# Your tasks
[1] Answer these questions using the article on Bain Capital's deal for Virgin Australia:
(a) On what date will creditors vote on Bain's deed of company arrangement?
(b) How much is owed to Virgin Australia's staff?
(c) In which month did the airline go into voluntary administration?
[2] Decide whether each statement agrees with the article on Bain Capital's deal for Virgin Australia. Answer yes or no for each, and quote the words from the article that decide it.
(a) Virgin Australia has fewer than 5,000 creditors.
(b) If the September vote fails, unsecured creditors would receive between 4 and 7 cents on the dollar.
(c) Deloitte's investigation into the airline lasted six months.
[3] Continue the article on Bain Capital's deal for Virgin Australia from the point where it stops.

# Source document
How much US company is paying for Virgin
US firm Bain Capital will pay $3.5 billion to take control of Virgin Australia, with the airline's unsecured creditors to see their debt assets almost wiped out in the deal.
Those are some of the revelations in administrator Deloitte's report to creditors that was released today following a four-month investigation into the troubled airline.
Deloitte has recommended creditors endorse Bain's deed of company arrangement in a vote on September 4, with administrator Vaughan Strawbridge saying the sale process resulted in "the best return to creditors in what are extraordinary circumstances, and that were impossible to foresee".
According to Deloitte's report, investment giant Bain's "total commitment" to Virgin Australia is $3.5 billion, which will cover the $450 million owed to staff and $2.3 billion owed to secured creditors.
However, the airline's unsecured creditors - who are owed between $462 million and $612 million - will receive a return of between 9 and 13 cents on the dollar.
If the September vote fails, Bain will acquire the airline through an asset sale that will see unsecured creditors receive between 4 and 7 cents on the dollar, according to Deloitte.
Virgin has more than 10,000 creditors, comprised mostly of employees as well as mum and dad investors through to aircraft lessors.
It also currently holds between $550 million and $650 million in customer travel credits, but Deloitte noted those figures were "constantly changing" as the airline continued to trade through administration.
Virgin Australia is offering future flight credits for booking flights up to July 31, 2022 with travel valid until June 30, 2023.
Australia's second airline went into voluntary administration in April, with a debt pile of around $6.8 billion, following years of financial trouble and amid the COVID-19 pandemic forcing it to suspend its international operations and ground almost its entire domestic fleet.
Deloitte's final report to creditors charted the airline's rocky financial history, concluding its difficulties "were due to an already highly leveraged balance sheet, resulting from past years of losses, that was unable to support the business impact caused by COVID-19".

# Material provided
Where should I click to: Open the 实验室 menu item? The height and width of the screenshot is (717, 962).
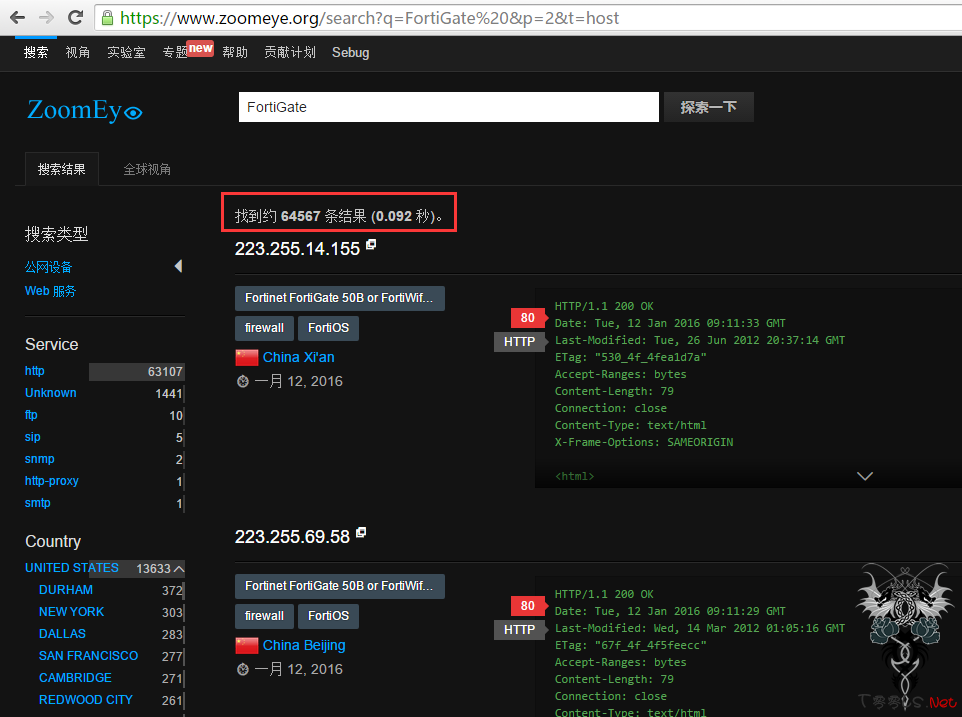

# Exercise responses
[1]
(a) September 4
(b) $450 million
(c) April

[2]
(a) No: "Virgin has more than 10,000 creditors"
(b) Yes: "If the September vote fails, Bain will acquire the airline through an asset sale that will see unsecured creditors receive between 4 and 7 cents on the dollar"
(c) No: "following a four-month investigation into the troubled airline"

[3]
It cited a number of contributing factors for its struggles, including a higher cost base compared to Qantas, high labour costs and its use of various different aircraft types, as well as a "misconceived business strategy to change its business model from a low-cost carrier to a full-service airline".
Deloitte's report also flagged that Virgin Australia may have traded while it was insolvent in the early days of the pandemic, before it went into voluntary administration on April 21.
"Our preliminary analysis indicates the (Virgin Group) was insolvent from 22 March, 2020 and possibly as early as 18 March, 2020," it said.
"We estimate there have been trading liabilities incurred of between $17 million to $35 million, depending upon whether the date of insolvency is 22 March, 2020 or 18 March, 2020, up to 25 March, 2020."
The report noted a change to insolvency laws during the pandemic offered temporary relief to directors from potential insolvent trading.
This month, Virgin Australia chief executive Paul Scurrah announced it would shed about 3000 jobs and cull Tigerair Australia as it rebrands as a "value airline" with a focus on domestic and short-haul international flights.
The job cuts affect about one-third of the Brisbane-based airline's workforce across cabin crew, ground crew, engineers, baggage handlers and some international head office staff.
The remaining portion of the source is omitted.